Short exercise:
Rewrite the lines of the listing below as a numbered list, omitting any blank lines.
··· Supplied data ···
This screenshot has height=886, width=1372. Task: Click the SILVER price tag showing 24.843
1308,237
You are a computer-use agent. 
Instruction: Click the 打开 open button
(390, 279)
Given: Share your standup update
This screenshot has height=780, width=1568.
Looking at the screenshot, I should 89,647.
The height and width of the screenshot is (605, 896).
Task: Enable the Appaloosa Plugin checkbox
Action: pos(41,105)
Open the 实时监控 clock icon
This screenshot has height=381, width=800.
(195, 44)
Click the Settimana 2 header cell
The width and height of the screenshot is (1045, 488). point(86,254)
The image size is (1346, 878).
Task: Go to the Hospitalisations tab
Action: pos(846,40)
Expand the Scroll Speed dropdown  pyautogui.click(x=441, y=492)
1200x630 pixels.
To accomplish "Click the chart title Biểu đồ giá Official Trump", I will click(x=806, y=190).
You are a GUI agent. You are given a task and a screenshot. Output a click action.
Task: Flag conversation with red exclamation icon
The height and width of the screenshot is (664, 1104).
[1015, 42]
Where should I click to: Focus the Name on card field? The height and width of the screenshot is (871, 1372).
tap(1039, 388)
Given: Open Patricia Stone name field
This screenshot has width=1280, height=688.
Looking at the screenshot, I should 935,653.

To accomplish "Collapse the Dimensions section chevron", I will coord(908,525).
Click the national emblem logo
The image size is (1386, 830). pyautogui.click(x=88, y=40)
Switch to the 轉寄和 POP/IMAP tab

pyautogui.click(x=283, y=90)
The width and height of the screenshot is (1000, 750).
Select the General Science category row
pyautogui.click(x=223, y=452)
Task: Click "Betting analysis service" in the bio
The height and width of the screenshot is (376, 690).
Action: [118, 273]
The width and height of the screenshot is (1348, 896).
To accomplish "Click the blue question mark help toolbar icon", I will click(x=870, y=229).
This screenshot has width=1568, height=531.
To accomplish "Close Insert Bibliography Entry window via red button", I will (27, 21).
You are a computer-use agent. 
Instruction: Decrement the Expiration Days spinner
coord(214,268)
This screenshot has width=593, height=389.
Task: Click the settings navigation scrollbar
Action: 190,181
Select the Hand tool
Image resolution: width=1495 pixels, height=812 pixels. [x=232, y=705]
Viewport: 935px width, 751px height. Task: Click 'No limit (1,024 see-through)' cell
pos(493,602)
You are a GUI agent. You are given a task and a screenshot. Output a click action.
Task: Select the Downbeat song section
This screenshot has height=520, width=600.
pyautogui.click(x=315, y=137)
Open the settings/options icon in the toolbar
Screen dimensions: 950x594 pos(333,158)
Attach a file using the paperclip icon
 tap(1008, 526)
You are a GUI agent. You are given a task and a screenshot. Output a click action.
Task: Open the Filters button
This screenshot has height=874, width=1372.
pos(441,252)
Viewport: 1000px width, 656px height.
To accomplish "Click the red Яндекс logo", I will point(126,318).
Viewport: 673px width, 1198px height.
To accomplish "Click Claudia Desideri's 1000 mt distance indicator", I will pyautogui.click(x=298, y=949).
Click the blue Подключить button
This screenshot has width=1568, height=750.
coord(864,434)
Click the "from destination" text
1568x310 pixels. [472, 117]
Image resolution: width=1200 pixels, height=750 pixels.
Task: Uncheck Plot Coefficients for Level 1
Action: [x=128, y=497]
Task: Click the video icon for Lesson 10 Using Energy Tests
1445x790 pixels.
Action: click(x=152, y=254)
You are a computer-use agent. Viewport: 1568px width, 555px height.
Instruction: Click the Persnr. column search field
···
Task output:
1. This screenshot has height=886, width=1372. Task: Click the SILVER price tag showing 24.843
2. 1308,237
3. You are a computer-use agent. 
4. Instruction: Click the 打开 open button
5. (390, 279)
6. Given: Share your standup update
7. This screenshot has height=780, width=1568.
8. Looking at the screenshot, I should 89,647.
9. The height and width of the screenshot is (605, 896).
10. Task: Enable the Appaloosa Plugin checkbox
11. Action: pos(41,105)
12. Open the 实时监控 clock icon
13. This screenshot has height=381, width=800.
14. (195, 44)
15. Click the Settimana 2 header cell
16. The width and height of the screenshot is (1045, 488). point(86,254)
17. The image size is (1346, 878).
18. Task: Go to the Hospitalisations tab
19. Action: pos(846,40)
20. Expand the Scroll Speed dropdown  pyautogui.click(x=441, y=492)
21. 1200x630 pixels.
22. To accomplish "Click the chart title Biểu đồ giá Official Trump", I will click(x=806, y=190).
23. You are a GUI agent. You are given a task and a screenshot. Output a click action.
24. Task: Flag conversation with red exclamation icon
25. The height and width of the screenshot is (664, 1104).
26. [1015, 42]
27. Where should I click to: Focus the Name on card field? The height and width of the screenshot is (871, 1372).
28. tap(1039, 388)
29. Given: Open Patricia Stone name field
30. This screenshot has width=1280, height=688.
31. Looking at the screenshot, I should 935,653.
32. To accomplish "Collapse the Dimensions section chevron", I will coord(908,525).
33. Click the national emblem logo
34. The image size is (1386, 830). pyautogui.click(x=88, y=40)
35. Switch to the 轉寄和 POP/IMAP tab
36. pyautogui.click(x=283, y=90)
37. The width and height of the screenshot is (1000, 750).
38. Select the General Science category row
39. pyautogui.click(x=223, y=452)
40. Task: Click "Betting analysis service" in the bio
41. The height and width of the screenshot is (376, 690).
42. Action: [118, 273]
43. The width and height of the screenshot is (1348, 896).
44. To accomplish "Click the blue question mark help toolbar icon", I will click(x=870, y=229).
45. This screenshot has width=1568, height=531.
46. To accomplish "Close Insert Bibliography Entry window via red button", I will (27, 21).
47. You are a computer-use agent. 
48. Instruction: Decrement the Expiration Days spinner
49. coord(214,268)
50. This screenshot has width=593, height=389.
51. Task: Click the settings navigation scrollbar
52. Action: 190,181
53. Select the Hand tool
54. Image resolution: width=1495 pixels, height=812 pixels. [x=232, y=705]
55. Viewport: 935px width, 751px height. Task: Click 'No limit (1,024 see-through)' cell
56. pos(493,602)
57. You are a GUI agent. You are given a task and a screenshot. Output a click action.
58. Task: Select the Downbeat song section
59. This screenshot has height=520, width=600.
60. pyautogui.click(x=315, y=137)
61. Open the settings/options icon in the toolbar
62. Screen dimensions: 950x594 pos(333,158)
63. Attach a file using the paperclip icon
64.  tap(1008, 526)
65. You are a GUI agent. You are given a task and a screenshot. Output a click action.
66. Task: Open the Filters button
67. This screenshot has height=874, width=1372.
68. pos(441,252)
69. Viewport: 1000px width, 656px height.
70. To accomplish "Click the red Яндекс logo", I will point(126,318).
71. Viewport: 673px width, 1198px height.
72. To accomplish "Click Claudia Desideri's 1000 mt distance indicator", I will pyautogui.click(x=298, y=949).
73. Click the blue Подключить button
74. This screenshot has width=1568, height=750.
75. coord(864,434)
76. Click the "from destination" text
77. 1568x310 pixels. [472, 117]
78. Image resolution: width=1200 pixels, height=750 pixels.
79. Task: Uncheck Plot Coefficients for Level 1
80. Action: [x=128, y=497]
81. Task: Click the video icon for Lesson 10 Using Energy Tests
82. 1445x790 pixels.
83. Action: click(x=152, y=254)
84. You are a computer-use agent. Viewport: 1568px width, 555px height.
85. Instruction: Click the Persnr. column search field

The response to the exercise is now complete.